[MATERIAL PROVIDED Boundary: Start]

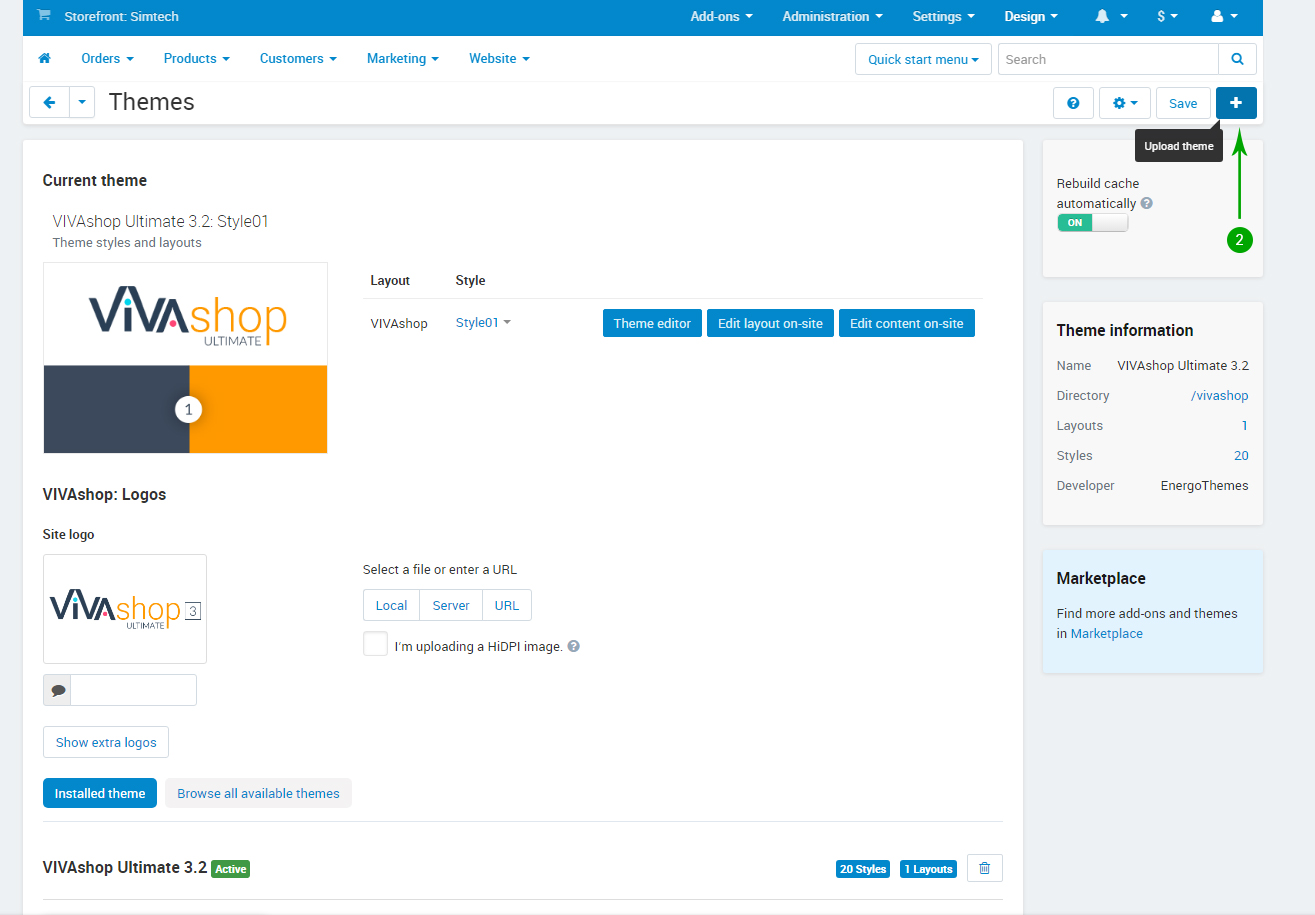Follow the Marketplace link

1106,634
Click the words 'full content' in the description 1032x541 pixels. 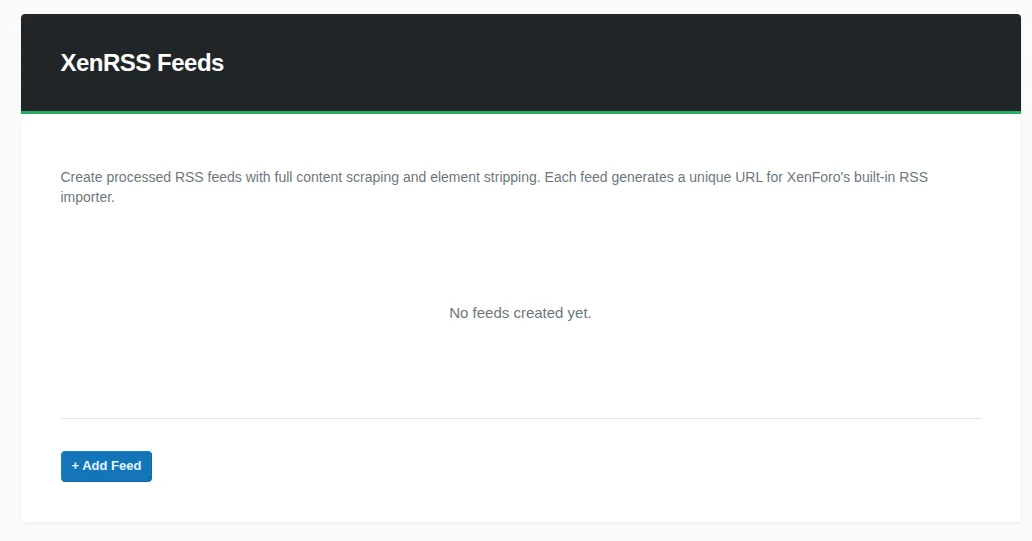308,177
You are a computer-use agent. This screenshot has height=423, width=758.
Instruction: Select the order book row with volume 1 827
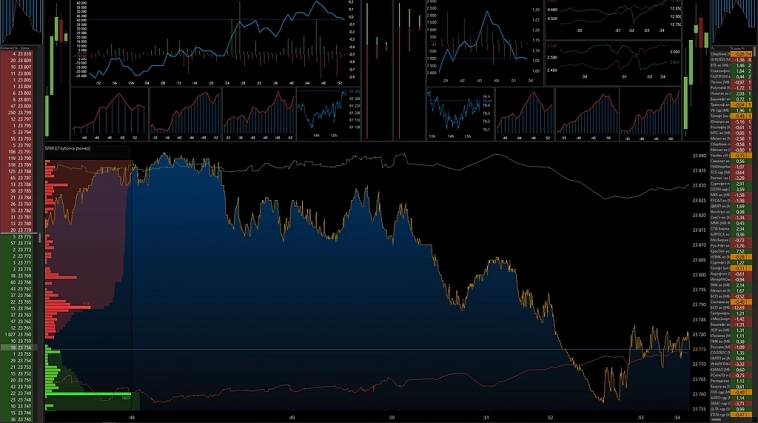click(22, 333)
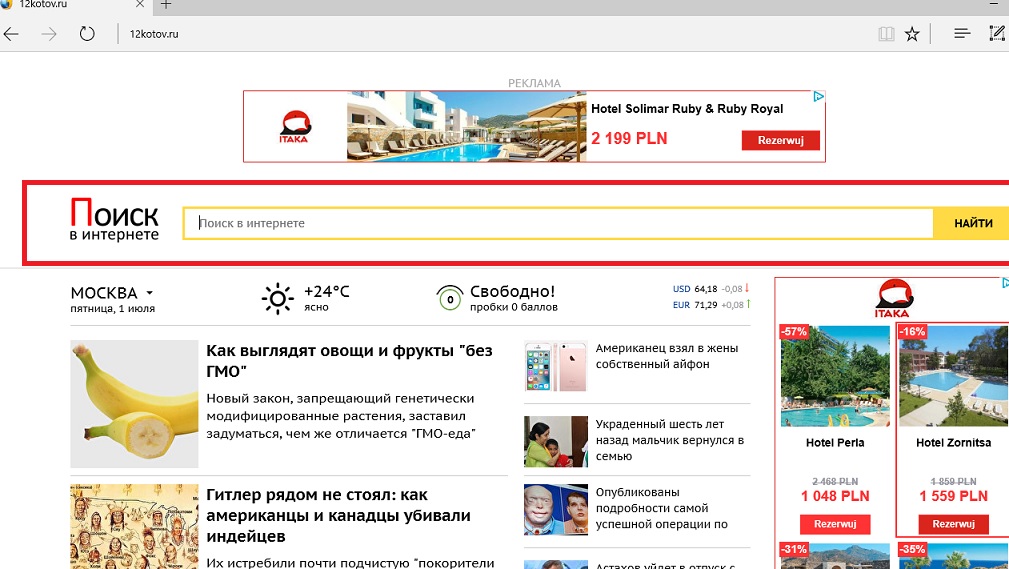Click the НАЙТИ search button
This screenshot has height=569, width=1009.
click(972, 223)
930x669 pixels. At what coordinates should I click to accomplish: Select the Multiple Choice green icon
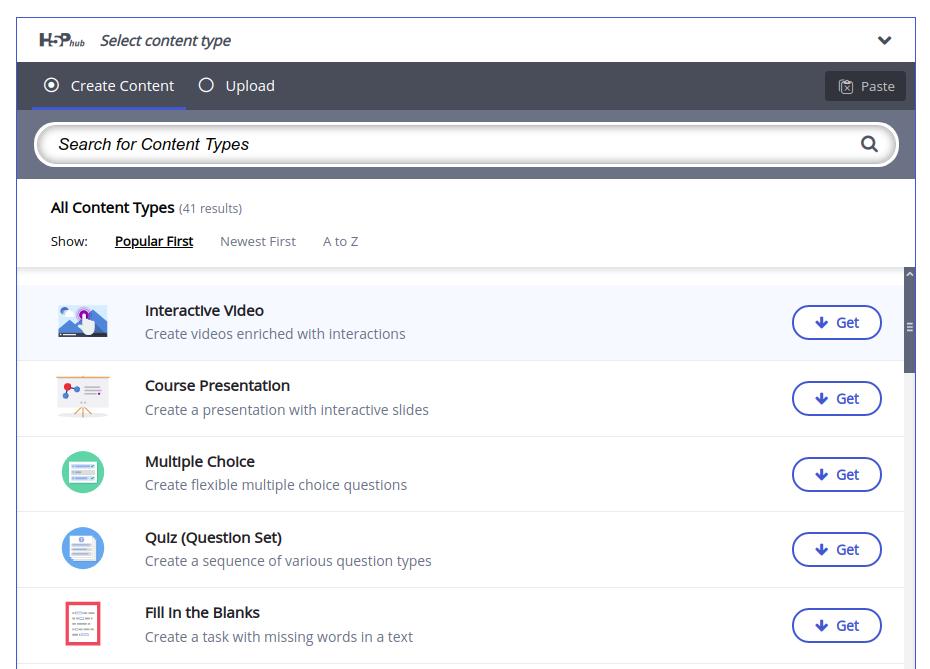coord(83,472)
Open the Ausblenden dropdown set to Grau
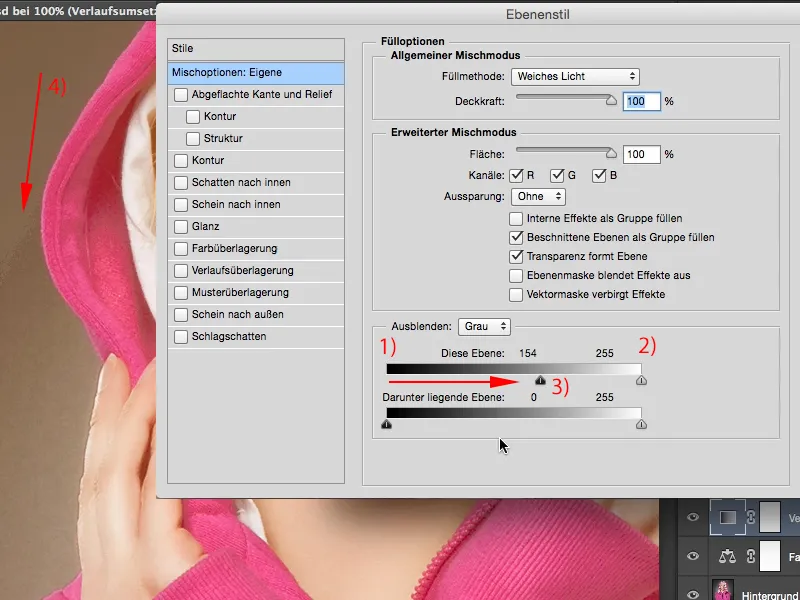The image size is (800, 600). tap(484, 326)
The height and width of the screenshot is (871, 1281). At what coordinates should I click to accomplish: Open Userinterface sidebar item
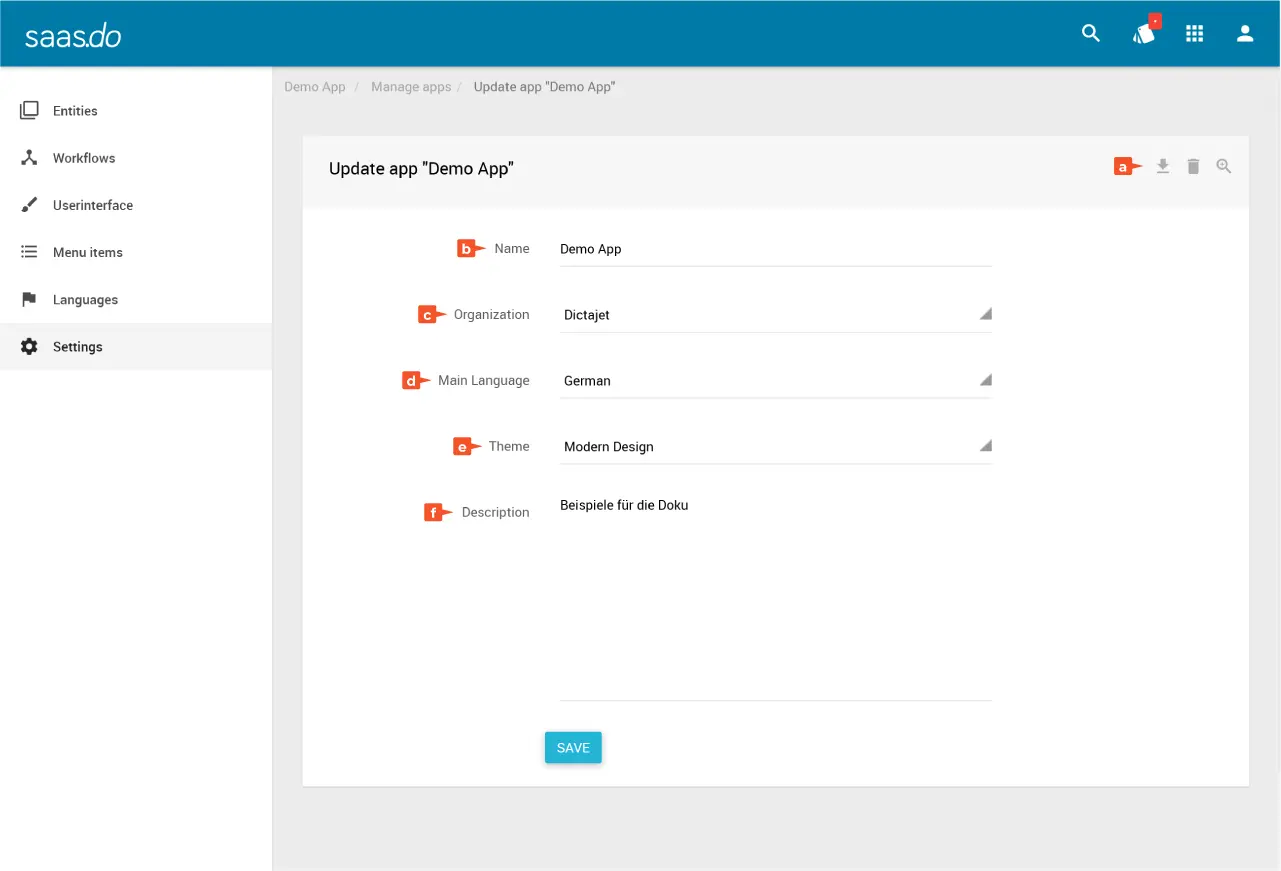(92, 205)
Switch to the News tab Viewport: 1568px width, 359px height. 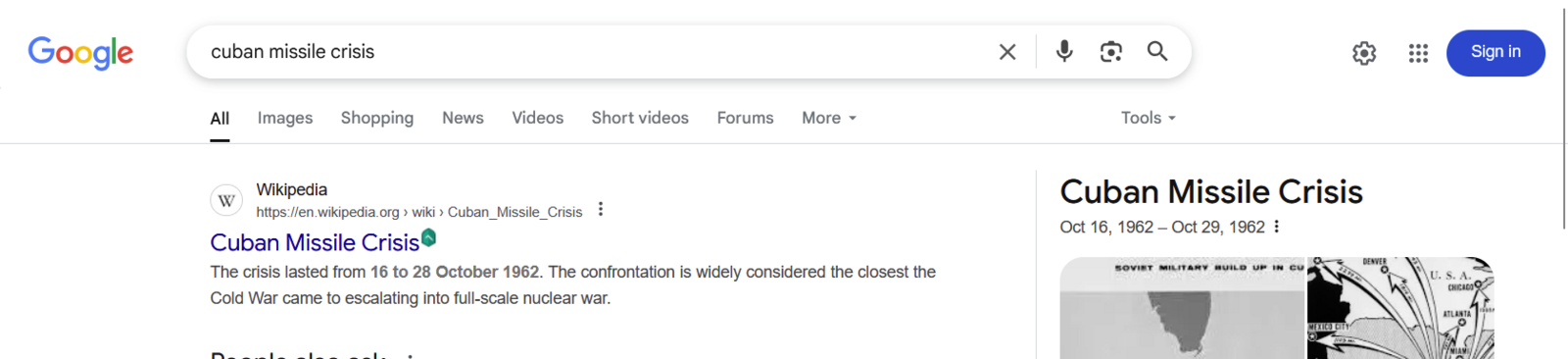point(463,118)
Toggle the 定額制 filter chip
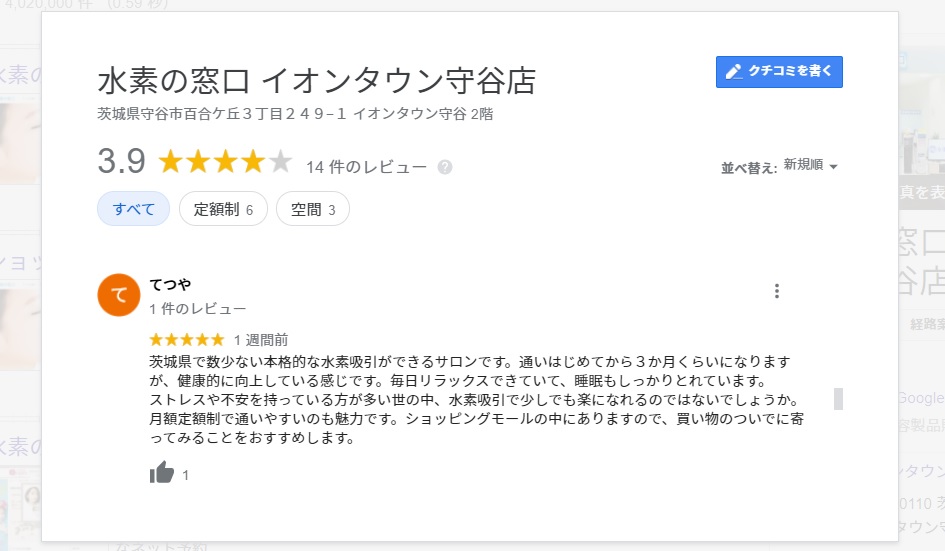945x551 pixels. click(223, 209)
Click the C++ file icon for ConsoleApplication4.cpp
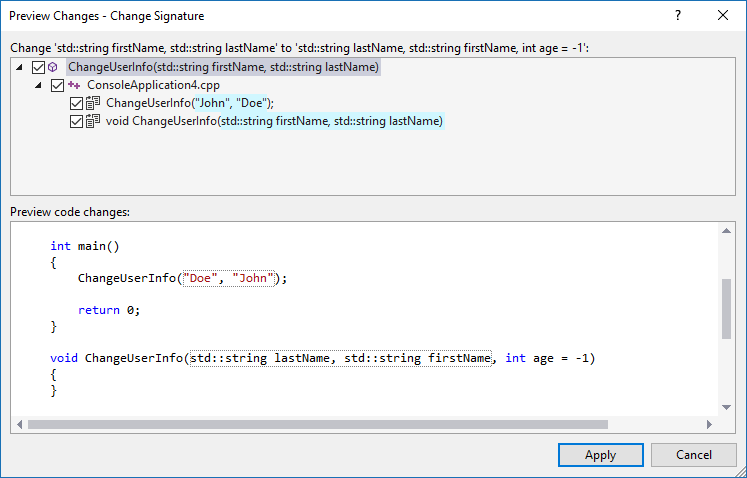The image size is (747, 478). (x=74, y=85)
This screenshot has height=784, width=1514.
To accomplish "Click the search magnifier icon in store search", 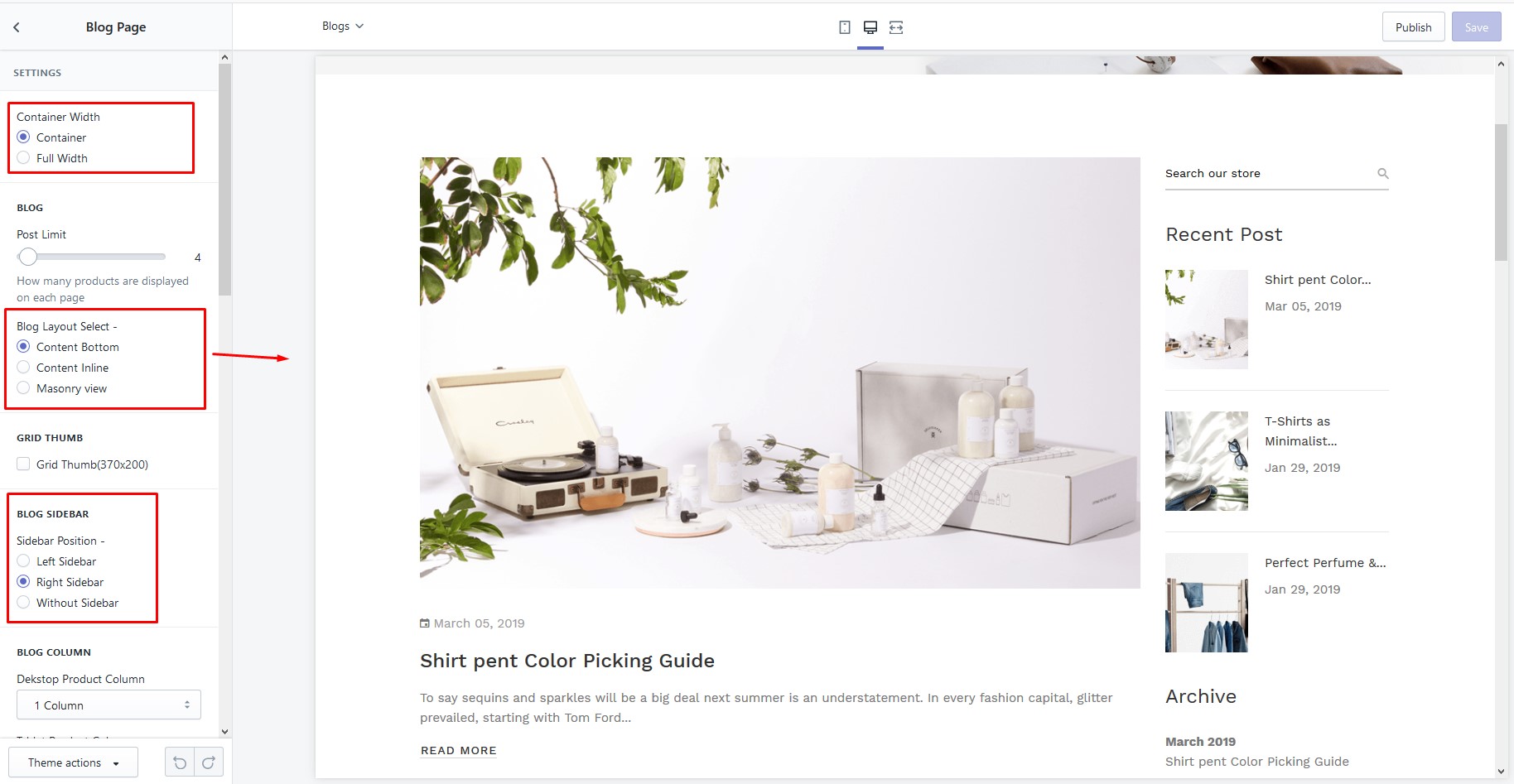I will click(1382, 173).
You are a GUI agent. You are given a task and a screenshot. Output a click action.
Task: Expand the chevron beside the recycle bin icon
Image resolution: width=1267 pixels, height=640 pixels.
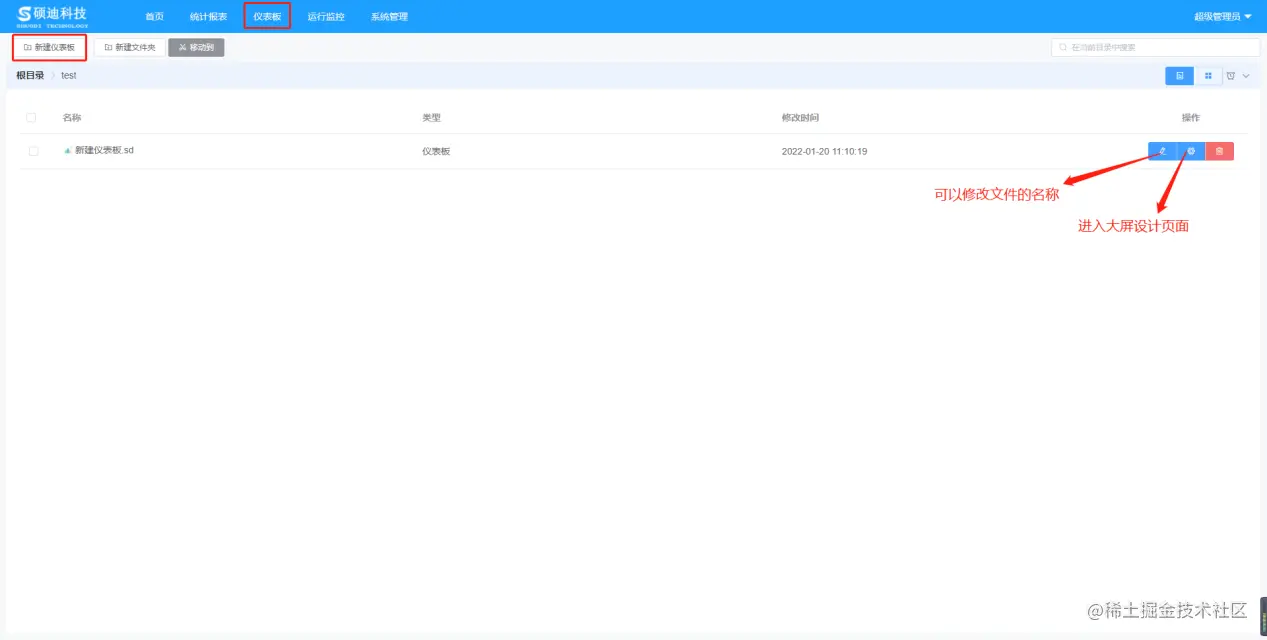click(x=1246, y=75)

[MATERIAL PROVIDED Boundary: End]

■ TASK ■
Each line from the one holding "Image resolution: width=1267" down to the end of the records is to be reproduced unaltered, and the pictures are to be omitted.

■ ANSWER BELOW ■
Image resolution: width=1267 pixels, height=640 pixels.
click(x=1246, y=75)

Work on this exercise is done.